In deze bodemzaak, behandeld door de Rechtbank Zeeland-West-Brabant op 9 februari 2024, staat de executie van een Duits vonnis centraal. De eiser, vertegenwoordigd door mr. L.L. Ross, heeft een vordering ingesteld tegen de gedaagde, vertegenwoordigd door mr. S. Volk, met betrekking tot een huurovereenkomst die tussen hen bestond van 2010 tot 2015. De eiser stelt dat hij onverschuldigd heeft betaald en vordert een bedrag van € 17.951,01 van de gedaagde. De gedaagde betwist deze vordering en stelt dat de eiser nog een substantieel bedrag aan hem verschuldigd is, waarbij hij verwijst naar het Duitse vonnis dat een hoofdsom van € 594.767,00 vaststelt.

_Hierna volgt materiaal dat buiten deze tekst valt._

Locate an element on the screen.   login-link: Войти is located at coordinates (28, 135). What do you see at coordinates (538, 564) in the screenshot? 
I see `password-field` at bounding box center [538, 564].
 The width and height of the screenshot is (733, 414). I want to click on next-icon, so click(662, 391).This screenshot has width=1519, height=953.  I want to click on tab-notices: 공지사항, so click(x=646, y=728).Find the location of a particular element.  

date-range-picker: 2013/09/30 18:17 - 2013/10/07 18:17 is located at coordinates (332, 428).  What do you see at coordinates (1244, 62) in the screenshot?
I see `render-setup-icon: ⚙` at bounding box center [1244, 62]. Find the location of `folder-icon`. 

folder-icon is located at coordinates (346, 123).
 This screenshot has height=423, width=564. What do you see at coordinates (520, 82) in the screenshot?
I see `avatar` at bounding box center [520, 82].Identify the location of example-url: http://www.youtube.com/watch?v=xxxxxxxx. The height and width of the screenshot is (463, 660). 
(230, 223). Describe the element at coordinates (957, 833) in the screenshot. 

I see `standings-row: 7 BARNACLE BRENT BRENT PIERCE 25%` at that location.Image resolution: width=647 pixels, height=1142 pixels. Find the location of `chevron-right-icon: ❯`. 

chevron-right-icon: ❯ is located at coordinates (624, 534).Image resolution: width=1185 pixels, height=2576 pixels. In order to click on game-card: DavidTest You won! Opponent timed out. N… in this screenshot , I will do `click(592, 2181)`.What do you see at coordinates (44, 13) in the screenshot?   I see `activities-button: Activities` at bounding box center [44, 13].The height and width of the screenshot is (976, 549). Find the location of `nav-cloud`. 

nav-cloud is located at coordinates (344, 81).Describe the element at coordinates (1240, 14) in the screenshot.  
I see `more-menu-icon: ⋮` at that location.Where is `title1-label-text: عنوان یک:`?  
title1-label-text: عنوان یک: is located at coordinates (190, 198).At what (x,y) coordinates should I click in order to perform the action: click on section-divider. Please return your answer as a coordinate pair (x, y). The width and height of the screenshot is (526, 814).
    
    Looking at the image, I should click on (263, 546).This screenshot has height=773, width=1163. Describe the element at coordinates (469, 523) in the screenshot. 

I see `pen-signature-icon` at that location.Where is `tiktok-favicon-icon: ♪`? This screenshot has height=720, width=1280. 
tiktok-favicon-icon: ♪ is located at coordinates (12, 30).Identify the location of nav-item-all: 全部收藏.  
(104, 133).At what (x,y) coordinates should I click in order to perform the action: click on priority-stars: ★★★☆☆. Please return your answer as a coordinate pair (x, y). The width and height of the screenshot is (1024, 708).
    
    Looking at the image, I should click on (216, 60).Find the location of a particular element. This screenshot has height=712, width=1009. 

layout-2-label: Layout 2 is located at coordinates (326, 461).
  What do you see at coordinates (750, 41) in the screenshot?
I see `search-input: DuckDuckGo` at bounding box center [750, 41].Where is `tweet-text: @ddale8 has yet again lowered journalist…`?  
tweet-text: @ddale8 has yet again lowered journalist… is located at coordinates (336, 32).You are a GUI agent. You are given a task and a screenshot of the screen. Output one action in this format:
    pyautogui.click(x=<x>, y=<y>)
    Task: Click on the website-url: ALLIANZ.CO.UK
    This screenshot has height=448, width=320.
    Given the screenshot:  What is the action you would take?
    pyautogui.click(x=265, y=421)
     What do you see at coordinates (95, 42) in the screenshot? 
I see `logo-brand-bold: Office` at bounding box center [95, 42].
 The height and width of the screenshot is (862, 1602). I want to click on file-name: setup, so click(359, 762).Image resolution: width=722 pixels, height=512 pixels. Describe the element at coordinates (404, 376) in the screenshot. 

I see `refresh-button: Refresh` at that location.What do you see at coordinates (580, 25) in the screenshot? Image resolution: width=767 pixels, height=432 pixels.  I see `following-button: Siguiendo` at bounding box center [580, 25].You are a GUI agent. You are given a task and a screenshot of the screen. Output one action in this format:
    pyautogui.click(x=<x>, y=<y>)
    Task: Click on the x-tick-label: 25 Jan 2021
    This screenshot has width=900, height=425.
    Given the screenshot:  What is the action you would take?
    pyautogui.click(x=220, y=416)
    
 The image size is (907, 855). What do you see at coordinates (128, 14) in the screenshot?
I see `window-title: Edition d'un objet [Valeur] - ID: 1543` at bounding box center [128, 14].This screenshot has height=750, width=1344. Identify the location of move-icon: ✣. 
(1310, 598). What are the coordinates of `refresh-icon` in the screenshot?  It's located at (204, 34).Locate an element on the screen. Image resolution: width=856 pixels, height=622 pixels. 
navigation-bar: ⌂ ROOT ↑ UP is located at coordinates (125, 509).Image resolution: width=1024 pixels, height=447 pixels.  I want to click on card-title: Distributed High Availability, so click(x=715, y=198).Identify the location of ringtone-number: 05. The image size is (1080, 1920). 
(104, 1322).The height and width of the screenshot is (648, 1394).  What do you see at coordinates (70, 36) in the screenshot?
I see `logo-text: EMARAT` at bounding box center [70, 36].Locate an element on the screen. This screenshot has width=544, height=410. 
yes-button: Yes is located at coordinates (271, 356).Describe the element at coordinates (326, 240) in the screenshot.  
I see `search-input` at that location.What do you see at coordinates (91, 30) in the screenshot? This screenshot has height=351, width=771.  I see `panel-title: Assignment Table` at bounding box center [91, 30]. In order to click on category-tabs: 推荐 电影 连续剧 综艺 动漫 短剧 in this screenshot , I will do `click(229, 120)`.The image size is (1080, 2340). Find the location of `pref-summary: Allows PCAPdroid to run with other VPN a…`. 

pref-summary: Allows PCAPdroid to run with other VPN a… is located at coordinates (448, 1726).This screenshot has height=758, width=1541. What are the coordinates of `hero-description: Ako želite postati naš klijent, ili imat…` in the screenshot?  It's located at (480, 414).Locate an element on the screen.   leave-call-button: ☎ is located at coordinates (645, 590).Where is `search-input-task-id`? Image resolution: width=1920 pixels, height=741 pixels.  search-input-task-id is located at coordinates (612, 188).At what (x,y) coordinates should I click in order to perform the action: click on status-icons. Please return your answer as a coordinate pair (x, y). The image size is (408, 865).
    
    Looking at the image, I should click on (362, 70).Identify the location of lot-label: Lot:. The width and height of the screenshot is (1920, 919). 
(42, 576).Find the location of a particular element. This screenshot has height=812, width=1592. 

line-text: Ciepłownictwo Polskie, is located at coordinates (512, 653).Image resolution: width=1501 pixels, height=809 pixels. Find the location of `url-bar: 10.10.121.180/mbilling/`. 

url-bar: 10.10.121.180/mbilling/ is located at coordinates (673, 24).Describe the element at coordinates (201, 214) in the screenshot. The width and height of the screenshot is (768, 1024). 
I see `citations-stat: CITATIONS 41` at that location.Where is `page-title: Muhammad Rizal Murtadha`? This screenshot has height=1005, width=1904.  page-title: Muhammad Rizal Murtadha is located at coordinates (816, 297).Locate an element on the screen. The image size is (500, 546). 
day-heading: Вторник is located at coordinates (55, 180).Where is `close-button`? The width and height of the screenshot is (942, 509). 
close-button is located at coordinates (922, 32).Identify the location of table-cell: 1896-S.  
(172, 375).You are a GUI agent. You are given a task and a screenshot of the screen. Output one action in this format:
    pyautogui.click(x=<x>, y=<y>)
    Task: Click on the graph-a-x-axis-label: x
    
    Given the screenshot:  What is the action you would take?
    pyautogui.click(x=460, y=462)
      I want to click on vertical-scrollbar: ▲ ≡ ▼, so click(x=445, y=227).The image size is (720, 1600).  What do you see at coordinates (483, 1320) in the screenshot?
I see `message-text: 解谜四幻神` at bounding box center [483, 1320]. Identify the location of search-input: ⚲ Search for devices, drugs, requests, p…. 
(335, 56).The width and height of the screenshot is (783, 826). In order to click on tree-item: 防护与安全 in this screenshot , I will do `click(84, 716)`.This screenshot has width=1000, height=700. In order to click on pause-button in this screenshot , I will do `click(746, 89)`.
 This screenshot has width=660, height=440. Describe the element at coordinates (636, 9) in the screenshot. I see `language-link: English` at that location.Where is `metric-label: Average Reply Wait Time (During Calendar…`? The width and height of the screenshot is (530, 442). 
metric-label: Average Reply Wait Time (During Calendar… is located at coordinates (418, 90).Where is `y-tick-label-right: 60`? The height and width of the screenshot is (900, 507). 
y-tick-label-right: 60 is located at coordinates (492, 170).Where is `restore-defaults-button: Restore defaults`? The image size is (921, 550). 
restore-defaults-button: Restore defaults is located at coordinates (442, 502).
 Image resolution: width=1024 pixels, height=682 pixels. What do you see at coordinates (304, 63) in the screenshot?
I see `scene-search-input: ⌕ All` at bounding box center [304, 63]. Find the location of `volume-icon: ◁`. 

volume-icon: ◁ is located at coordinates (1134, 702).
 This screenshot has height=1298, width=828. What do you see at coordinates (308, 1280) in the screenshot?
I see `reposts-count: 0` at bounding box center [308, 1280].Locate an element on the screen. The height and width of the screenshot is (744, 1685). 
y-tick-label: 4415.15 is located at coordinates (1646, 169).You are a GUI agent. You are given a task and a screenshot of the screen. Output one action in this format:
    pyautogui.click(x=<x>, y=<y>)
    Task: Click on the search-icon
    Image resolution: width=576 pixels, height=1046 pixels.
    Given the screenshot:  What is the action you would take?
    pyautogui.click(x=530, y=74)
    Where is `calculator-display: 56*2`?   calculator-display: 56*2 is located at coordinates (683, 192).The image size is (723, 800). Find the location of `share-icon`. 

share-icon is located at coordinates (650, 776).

De rechtbank heeft vastgesteld dat de rechtsmacht van de Nederlandse rechter is gegeven, ondanks het internationale element van de zaak, omdat de gedaagde in Duitsland woont. De rechtbank heeft ook geoordeeld dat de partijen expliciet hebben gekozen voor de toepassing van Nederlands recht. De eiser heeft echter onvoldoende bewijs geleverd om zijn vordering te onderbouwen, en de rechtbank heeft geconcludeerd dat de eiser niet heeft aangetoond dat hij onverschuldigd heeft betaald. Hierdoor zijn zowel de primaire als de subsidiaire vorderingen van de eiser afgewezen.
De rechtbank heeft de eiser in de proceskosten veroordeeld, die zijn begroot op € 2.027,00, te vermeerderen met wettelijke rente. Dit vonnis is openbaar uitgesproken door mr. Schouw op 7 februari 2024.